[[ DATA EXTRACTS open ]]
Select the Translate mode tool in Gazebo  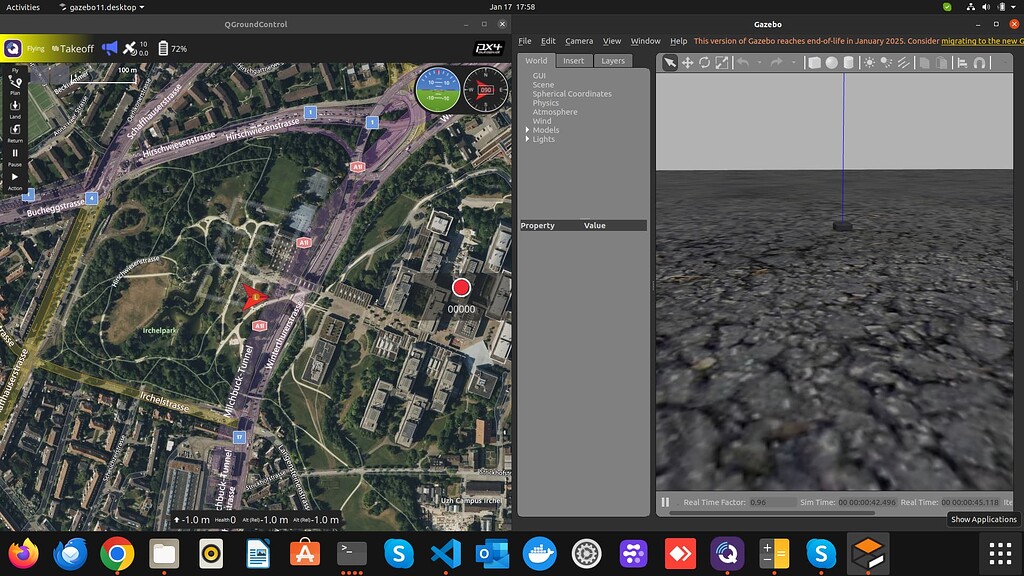[x=688, y=62]
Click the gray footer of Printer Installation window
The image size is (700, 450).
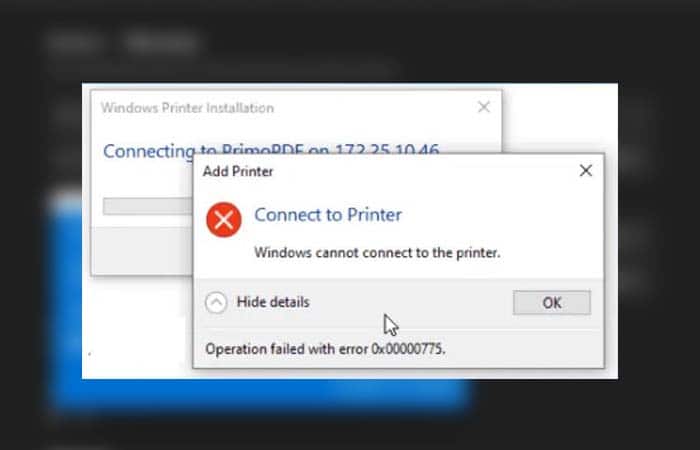click(x=140, y=250)
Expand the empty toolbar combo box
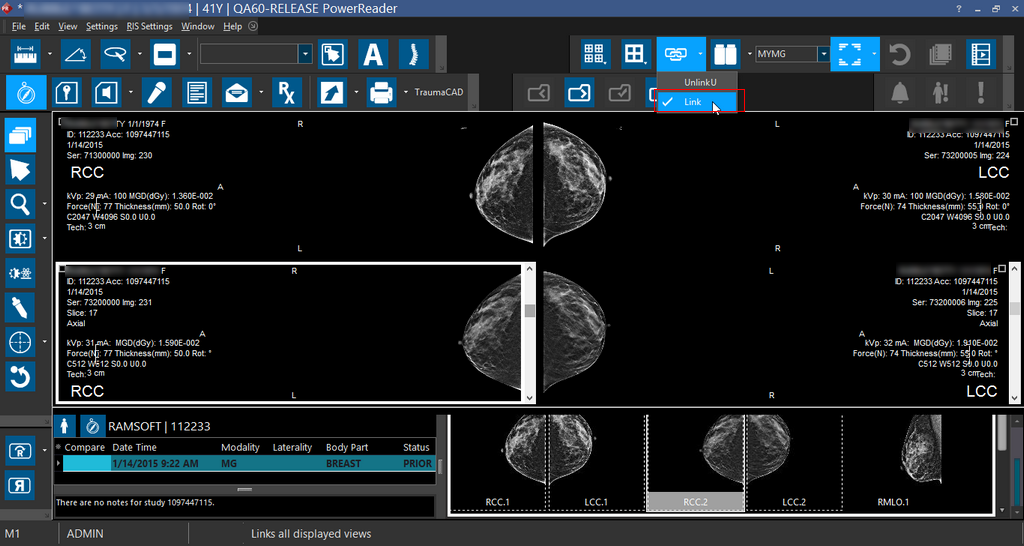Viewport: 1024px width, 546px height. tap(305, 54)
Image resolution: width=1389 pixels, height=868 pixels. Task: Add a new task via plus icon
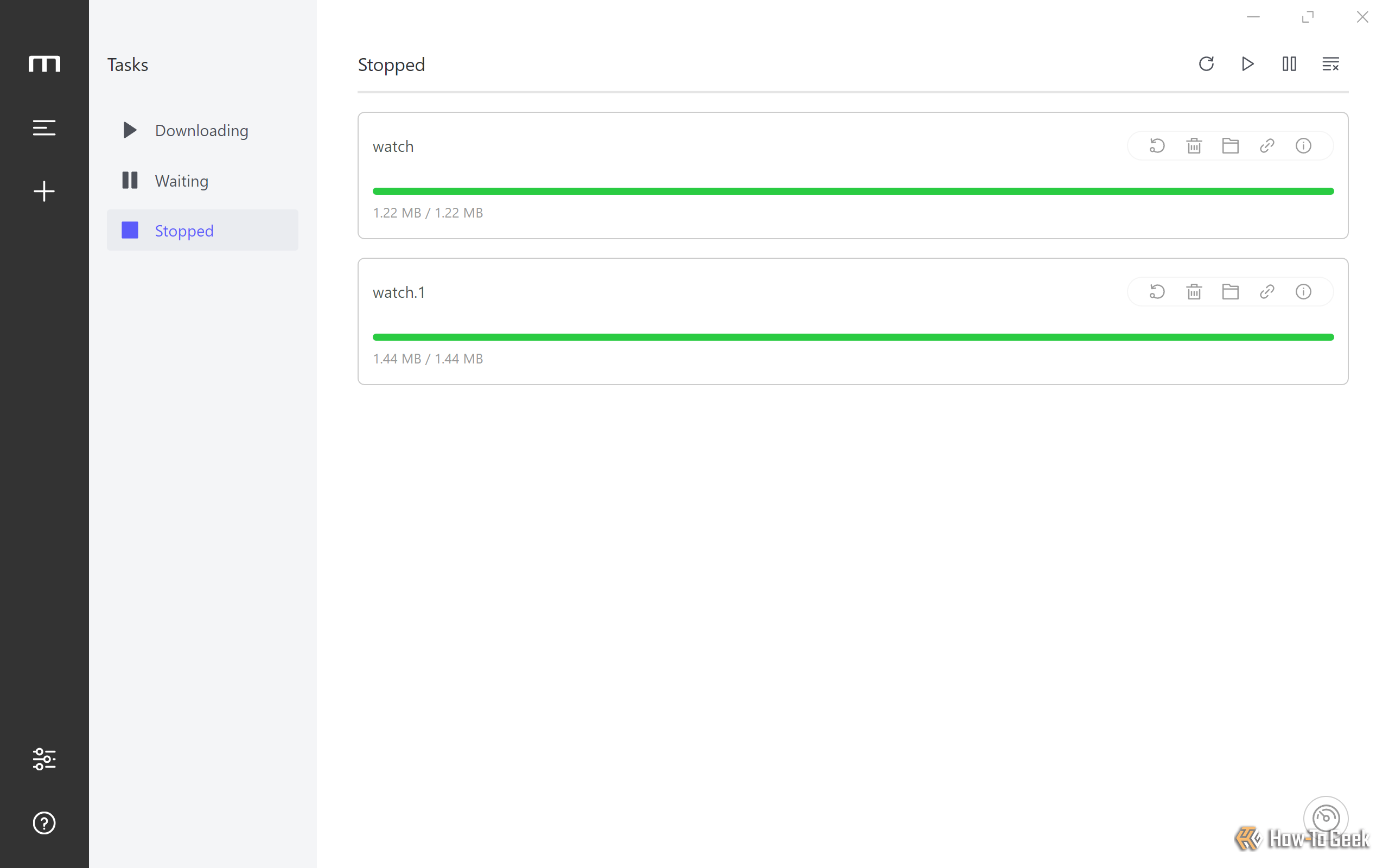click(x=44, y=191)
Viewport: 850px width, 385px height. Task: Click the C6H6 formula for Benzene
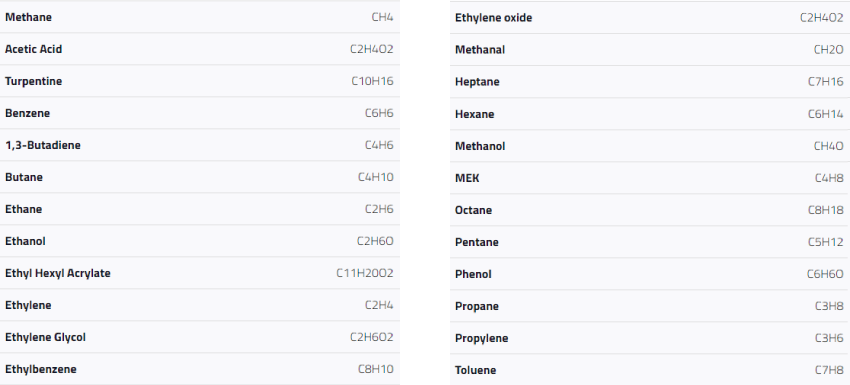click(379, 113)
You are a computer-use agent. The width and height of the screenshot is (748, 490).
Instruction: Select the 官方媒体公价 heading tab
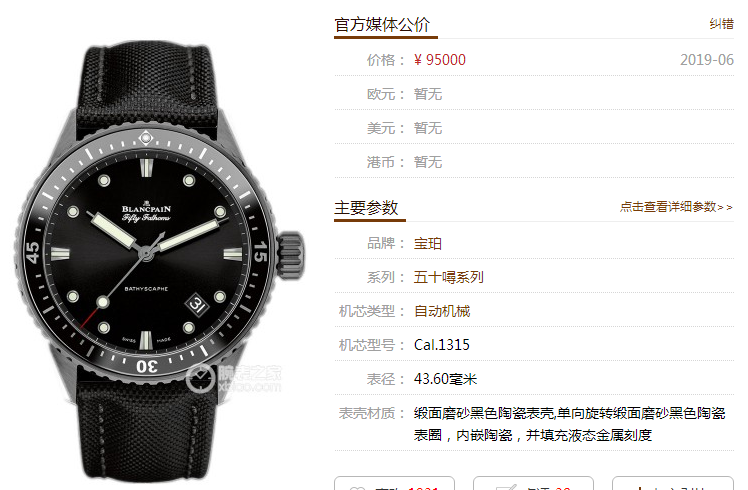[382, 25]
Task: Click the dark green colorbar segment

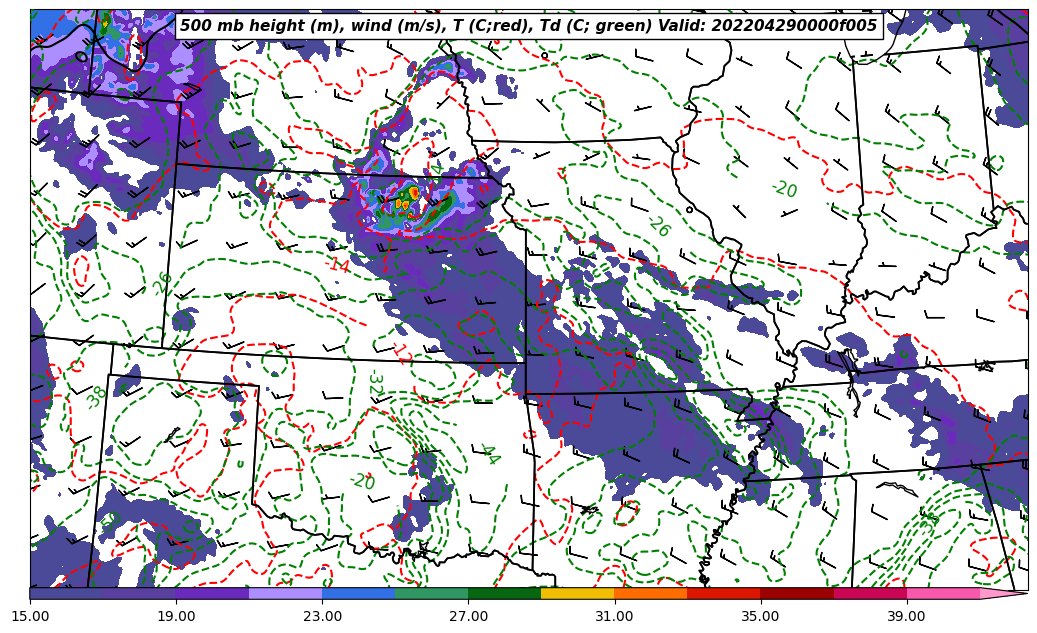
[[ DATA EXTRACTS closed ]]
WHAT IS EXPECTED
Now repeat exactly the lines from the one with "Viewport: 850px width, 385px" through the end of the listing above, both included, omitting all pictures.

SOLUTION TO THE EXERCISE
Viewport: 850px width, 385px height. Task: Click the C6H6 formula for Benzene
click(379, 113)
You are a computer-use agent. The width and height of the screenshot is (748, 490).
Instruction: Select the 官方媒体公价 heading tab
[382, 25]
Task: Click the dark green colorbar segment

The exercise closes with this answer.